[Opening Data for this exercise section]

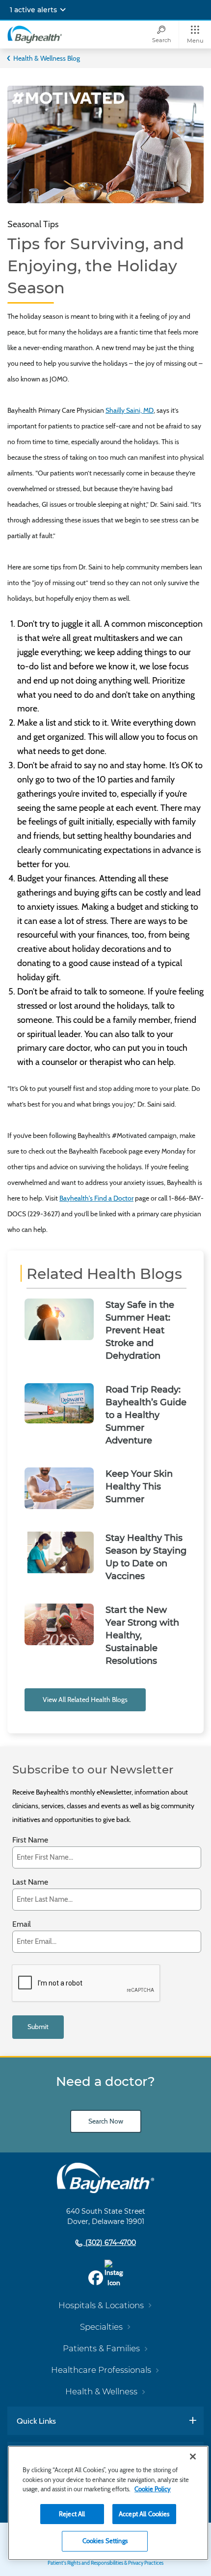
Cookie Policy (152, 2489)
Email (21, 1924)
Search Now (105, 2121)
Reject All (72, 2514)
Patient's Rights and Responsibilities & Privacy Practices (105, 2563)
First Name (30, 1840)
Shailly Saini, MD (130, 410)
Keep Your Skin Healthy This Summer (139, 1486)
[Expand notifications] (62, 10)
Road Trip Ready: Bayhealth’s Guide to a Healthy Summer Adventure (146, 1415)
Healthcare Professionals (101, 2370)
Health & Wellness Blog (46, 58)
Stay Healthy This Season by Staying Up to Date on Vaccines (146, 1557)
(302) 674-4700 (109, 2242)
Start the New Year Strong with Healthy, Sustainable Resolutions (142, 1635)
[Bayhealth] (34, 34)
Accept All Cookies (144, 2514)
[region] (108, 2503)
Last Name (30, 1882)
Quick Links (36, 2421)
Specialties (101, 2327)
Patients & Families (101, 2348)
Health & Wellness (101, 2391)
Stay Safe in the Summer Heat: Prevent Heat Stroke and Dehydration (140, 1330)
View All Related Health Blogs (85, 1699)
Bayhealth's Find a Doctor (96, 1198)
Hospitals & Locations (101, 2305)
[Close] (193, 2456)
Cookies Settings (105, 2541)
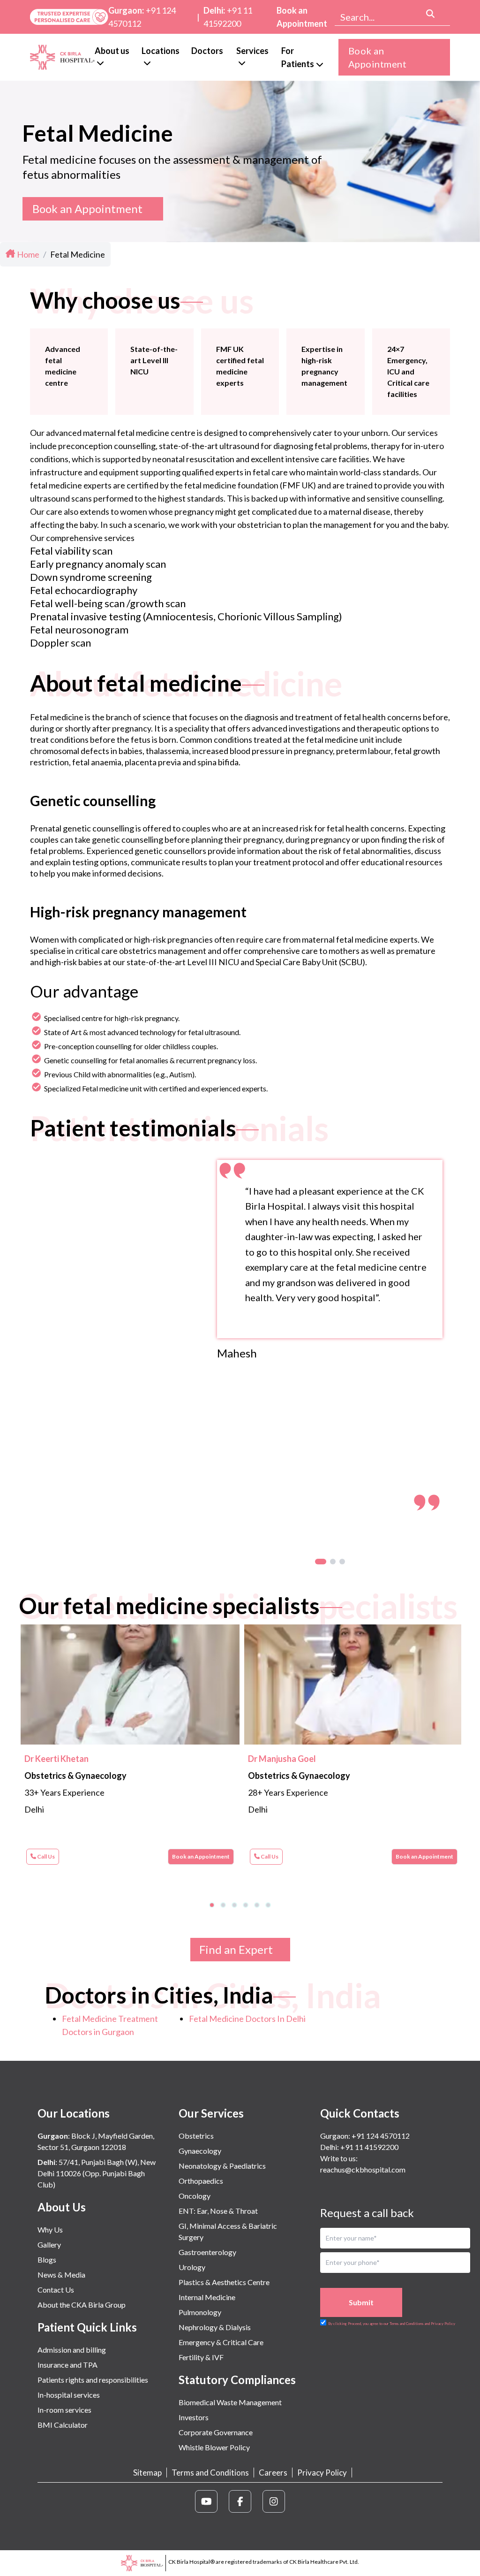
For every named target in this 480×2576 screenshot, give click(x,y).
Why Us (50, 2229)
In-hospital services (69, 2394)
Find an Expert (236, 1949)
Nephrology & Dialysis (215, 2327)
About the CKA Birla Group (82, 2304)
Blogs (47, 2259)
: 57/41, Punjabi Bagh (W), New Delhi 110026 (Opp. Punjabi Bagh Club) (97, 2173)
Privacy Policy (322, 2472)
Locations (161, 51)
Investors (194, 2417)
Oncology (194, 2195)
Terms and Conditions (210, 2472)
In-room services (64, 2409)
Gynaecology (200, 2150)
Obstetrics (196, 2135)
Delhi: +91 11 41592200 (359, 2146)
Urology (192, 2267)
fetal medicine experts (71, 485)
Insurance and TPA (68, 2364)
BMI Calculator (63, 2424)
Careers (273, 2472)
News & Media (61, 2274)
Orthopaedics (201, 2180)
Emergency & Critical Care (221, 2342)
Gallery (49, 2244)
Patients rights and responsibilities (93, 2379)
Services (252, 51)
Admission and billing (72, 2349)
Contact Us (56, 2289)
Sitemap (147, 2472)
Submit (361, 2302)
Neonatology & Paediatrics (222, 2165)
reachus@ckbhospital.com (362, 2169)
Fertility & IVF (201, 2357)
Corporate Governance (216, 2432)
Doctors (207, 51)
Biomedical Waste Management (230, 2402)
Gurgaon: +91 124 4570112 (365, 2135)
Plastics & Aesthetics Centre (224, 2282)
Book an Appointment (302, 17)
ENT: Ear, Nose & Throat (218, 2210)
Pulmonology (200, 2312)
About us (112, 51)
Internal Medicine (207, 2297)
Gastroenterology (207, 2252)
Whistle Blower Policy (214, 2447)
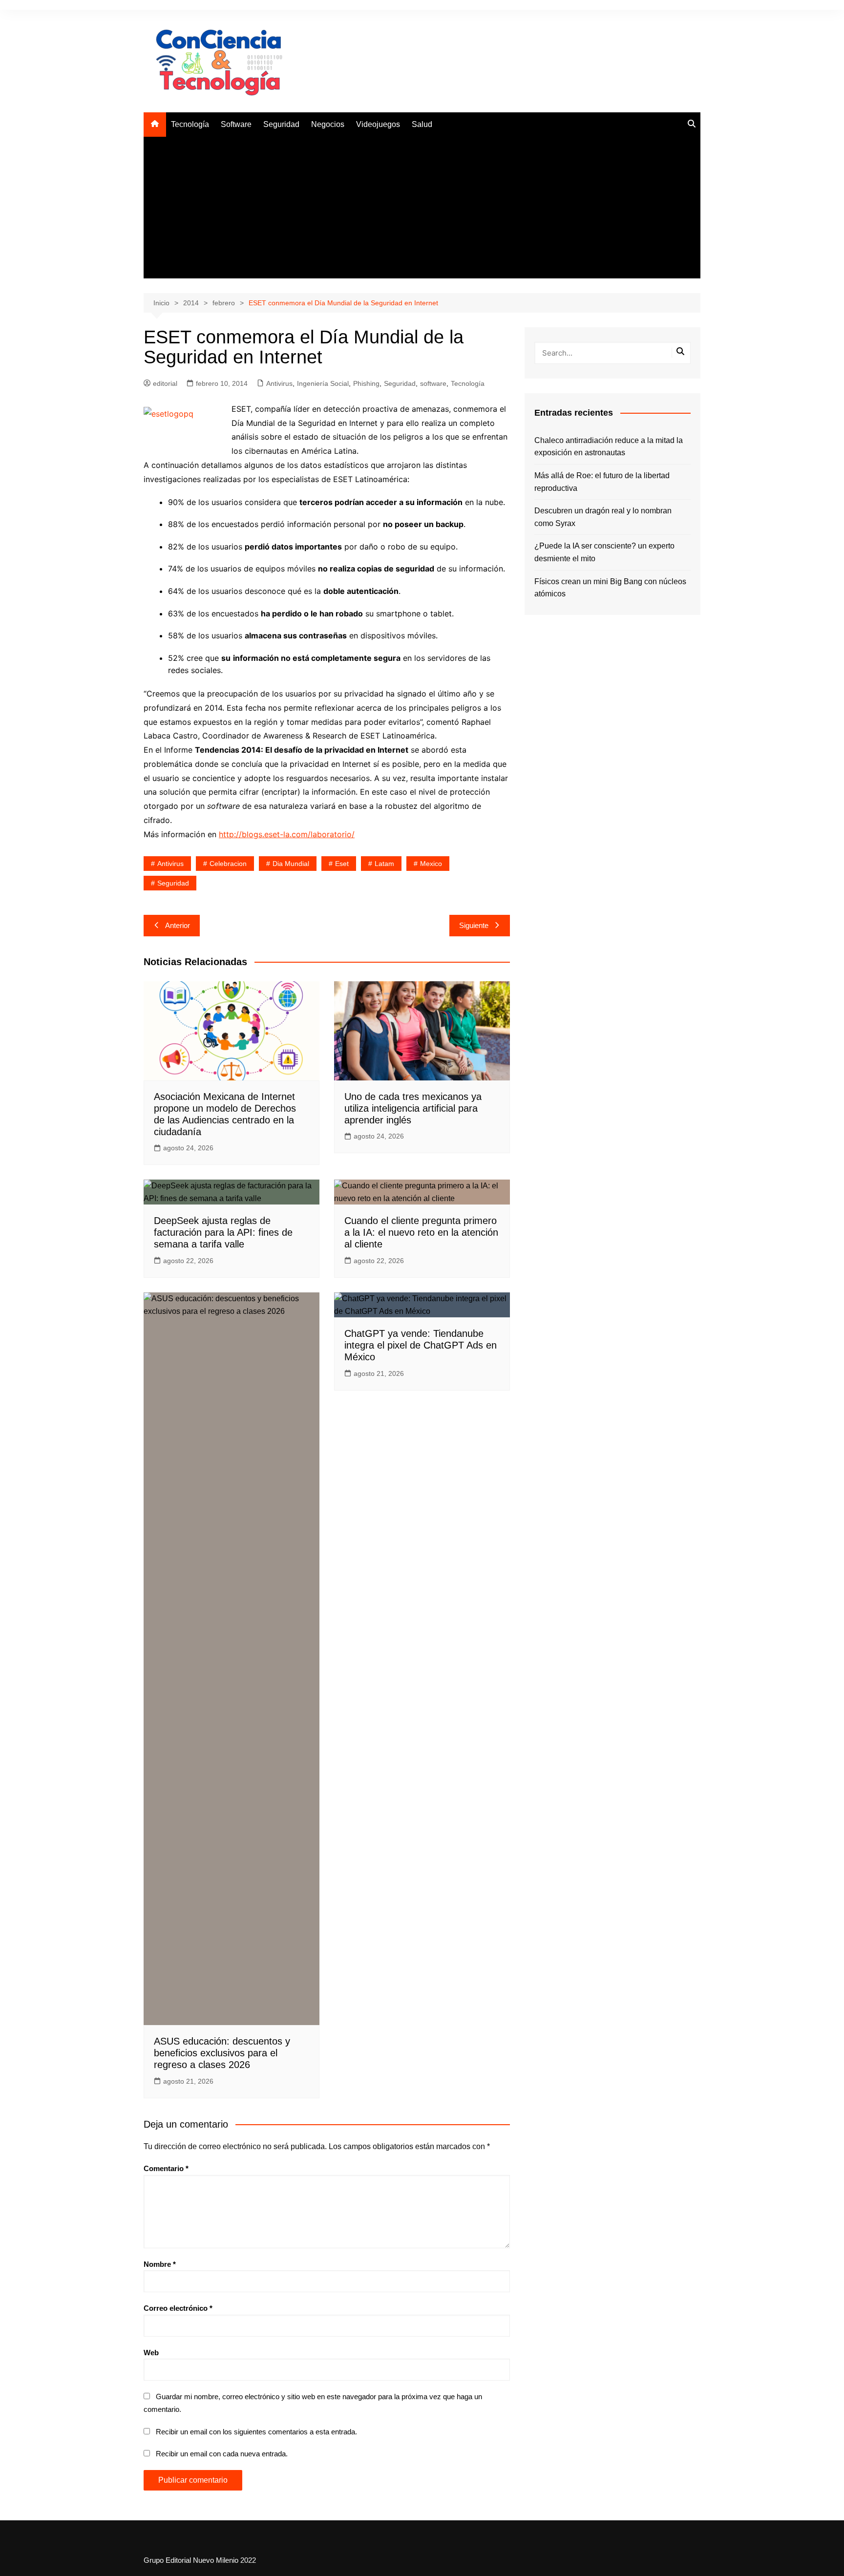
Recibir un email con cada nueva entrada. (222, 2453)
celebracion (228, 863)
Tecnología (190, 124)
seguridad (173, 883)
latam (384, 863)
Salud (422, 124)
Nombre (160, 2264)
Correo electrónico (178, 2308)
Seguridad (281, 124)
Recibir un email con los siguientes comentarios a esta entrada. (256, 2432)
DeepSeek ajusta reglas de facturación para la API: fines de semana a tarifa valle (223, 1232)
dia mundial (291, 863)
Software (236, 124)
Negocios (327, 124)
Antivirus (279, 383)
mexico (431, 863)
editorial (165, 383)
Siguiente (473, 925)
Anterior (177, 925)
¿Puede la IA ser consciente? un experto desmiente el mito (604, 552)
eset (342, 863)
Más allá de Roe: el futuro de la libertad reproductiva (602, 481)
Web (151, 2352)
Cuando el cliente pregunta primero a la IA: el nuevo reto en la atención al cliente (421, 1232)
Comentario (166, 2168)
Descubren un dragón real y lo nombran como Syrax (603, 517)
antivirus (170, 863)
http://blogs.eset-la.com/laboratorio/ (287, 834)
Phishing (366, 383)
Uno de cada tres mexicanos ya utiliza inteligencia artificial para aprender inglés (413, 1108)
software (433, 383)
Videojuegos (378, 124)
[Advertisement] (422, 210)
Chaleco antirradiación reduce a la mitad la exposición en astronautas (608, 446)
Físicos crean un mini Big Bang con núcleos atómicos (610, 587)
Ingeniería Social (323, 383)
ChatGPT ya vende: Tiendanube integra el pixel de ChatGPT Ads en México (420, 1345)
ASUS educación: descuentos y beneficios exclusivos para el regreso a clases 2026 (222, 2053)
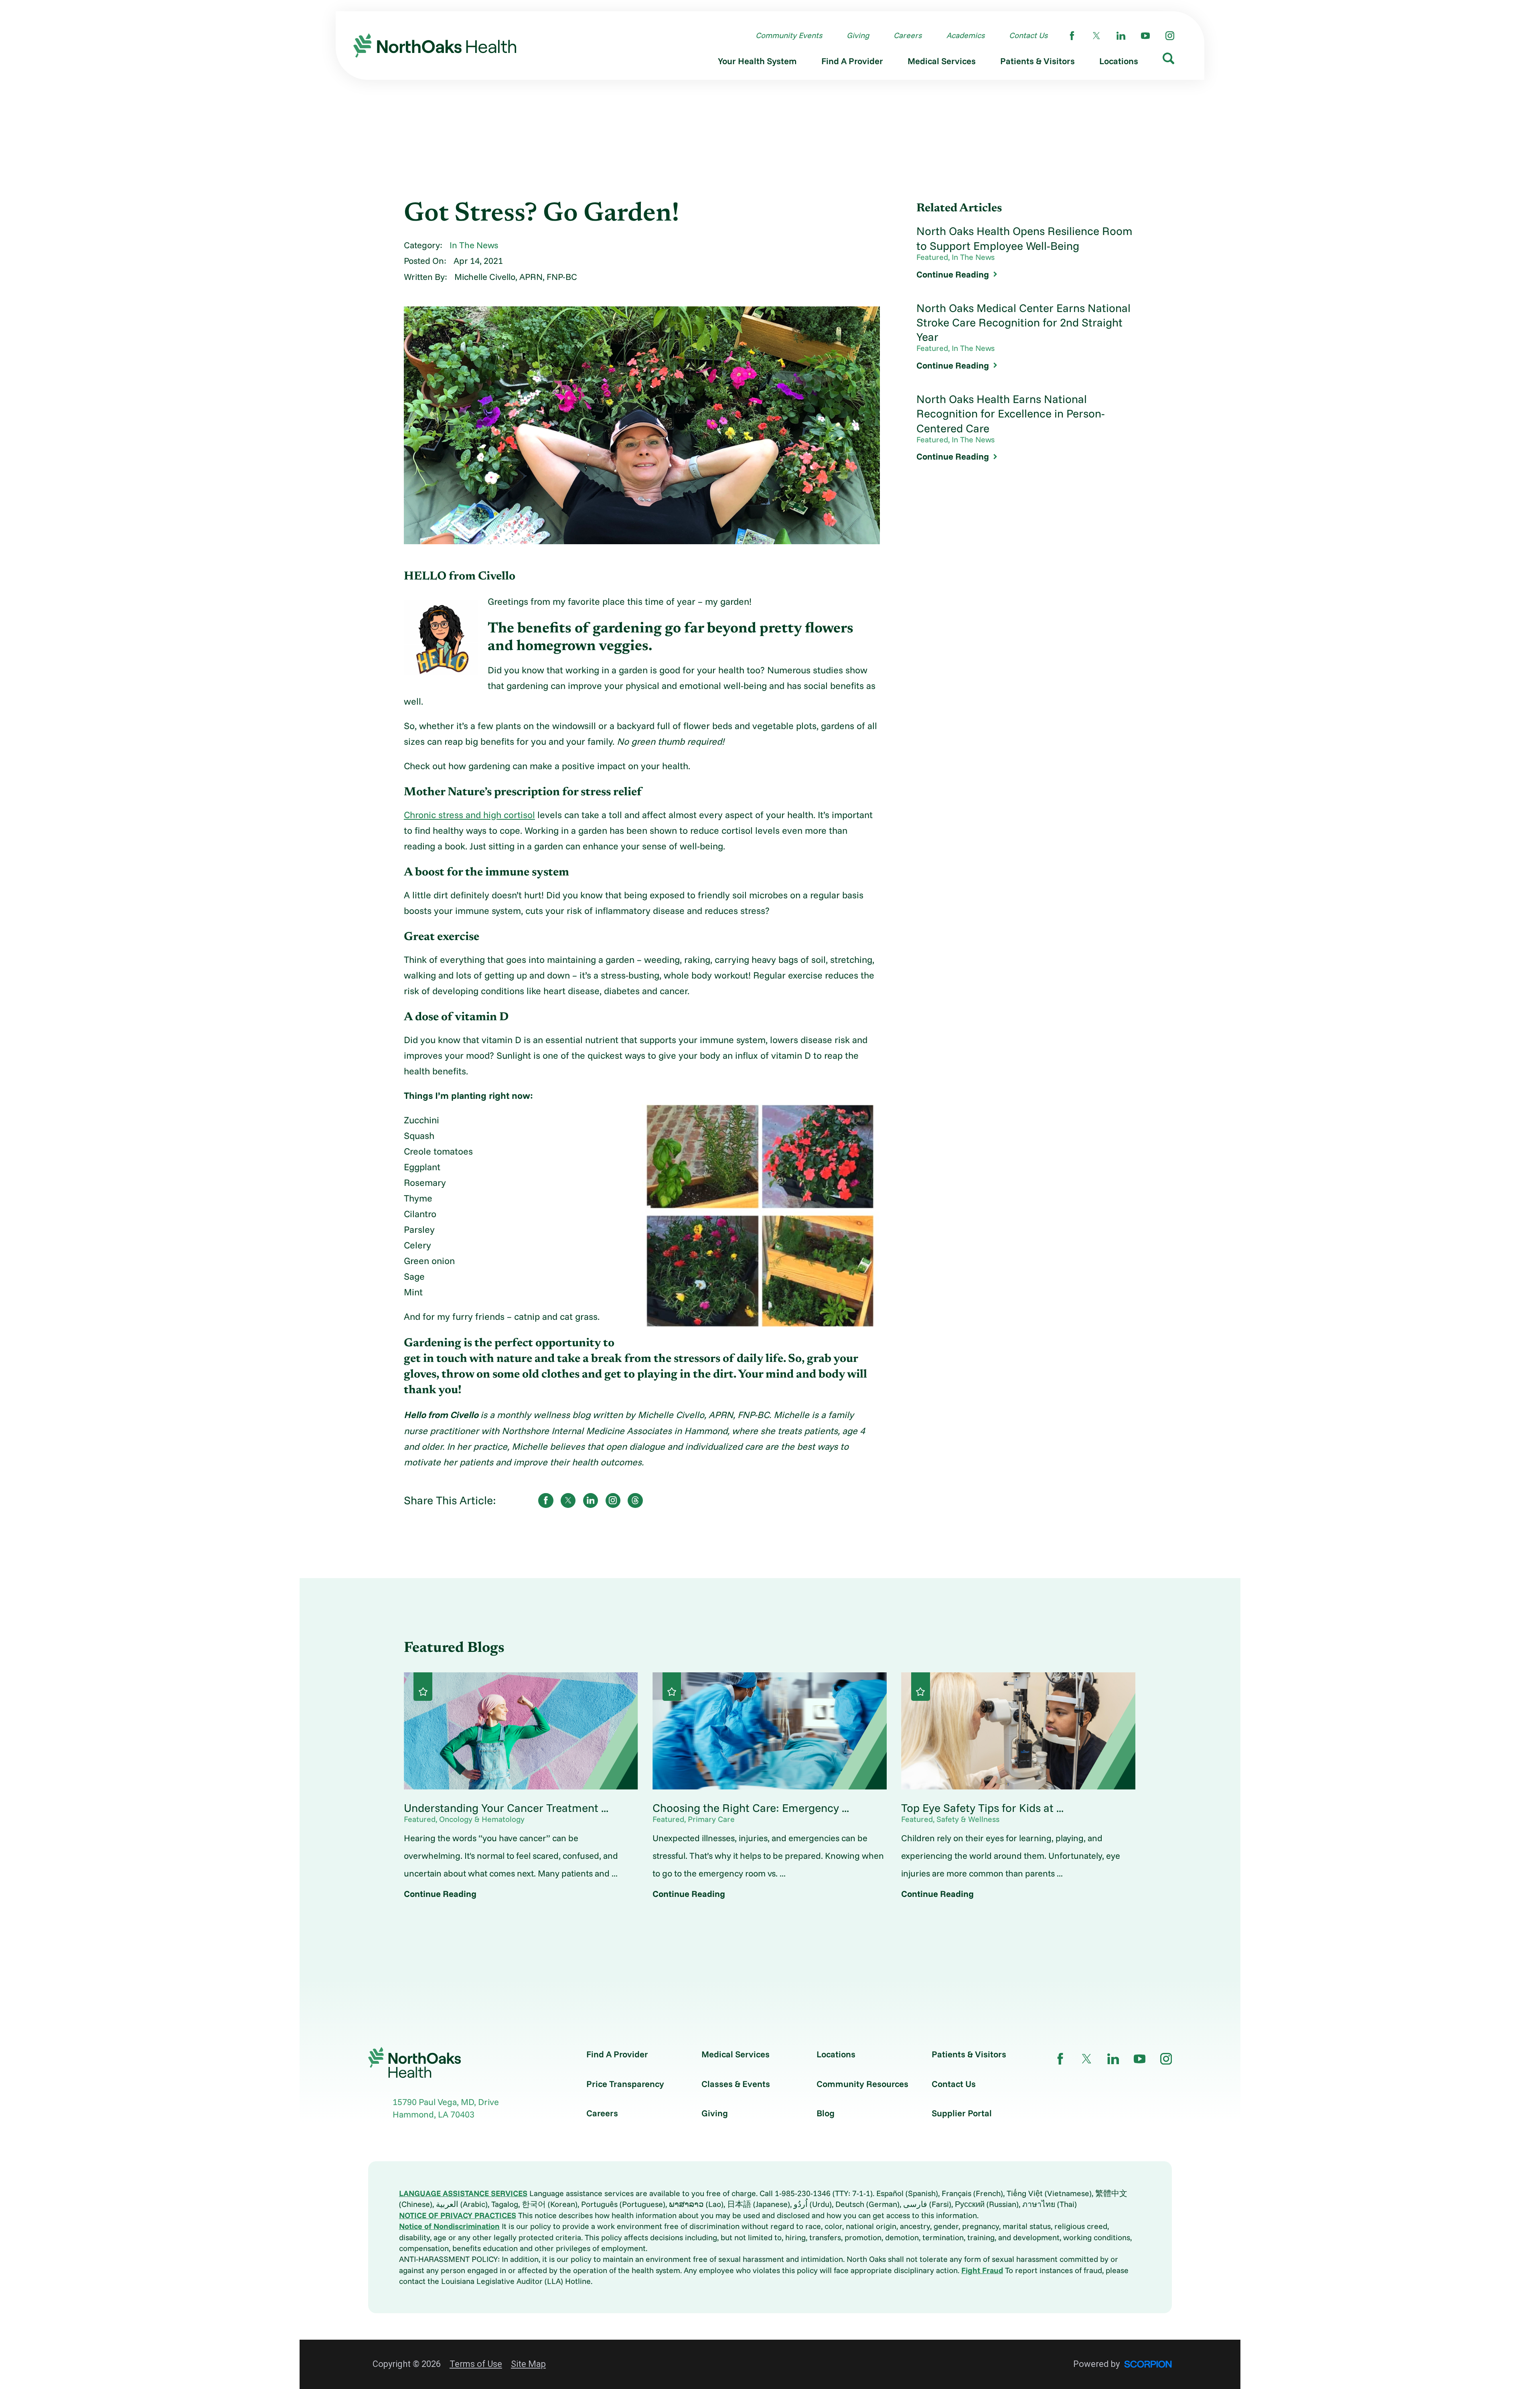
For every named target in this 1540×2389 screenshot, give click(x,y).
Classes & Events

[Closing Data for this exercise section]

→ Exercise description: Your answer should be the lines of the listing above between the line holding "Careers (273, 2472)" and the line holding "Internal Medicine (207, 2297)", inclusive, restated word for word and alone.

→ Written answer:
Careers (273, 2472)
News & Media (61, 2274)
Orthopaedics (201, 2180)
Emergency & Critical Care (221, 2342)
Gallery (49, 2244)
Patients rights and responsibilities (93, 2379)
Services (252, 51)
Admission and billing (72, 2349)
Contact Us (56, 2289)
Sitemap (147, 2472)
Submit (361, 2302)
Neonatology & Paediatrics (222, 2165)
reachus@ckbhospital.com (362, 2169)
Fertility & IVF (201, 2357)
Corporate Governance (216, 2432)
Doctors (207, 51)
Biomedical Waste Management (230, 2402)
Gurgaon: +91 124 4570112 (365, 2135)
Plastics & Aesthetics Centre (224, 2282)
Book an Appointment (302, 17)
ENT: Ear, Nose & Throat (218, 2210)
Pulmonology (200, 2312)
About us (112, 51)
Internal Medicine (207, 2297)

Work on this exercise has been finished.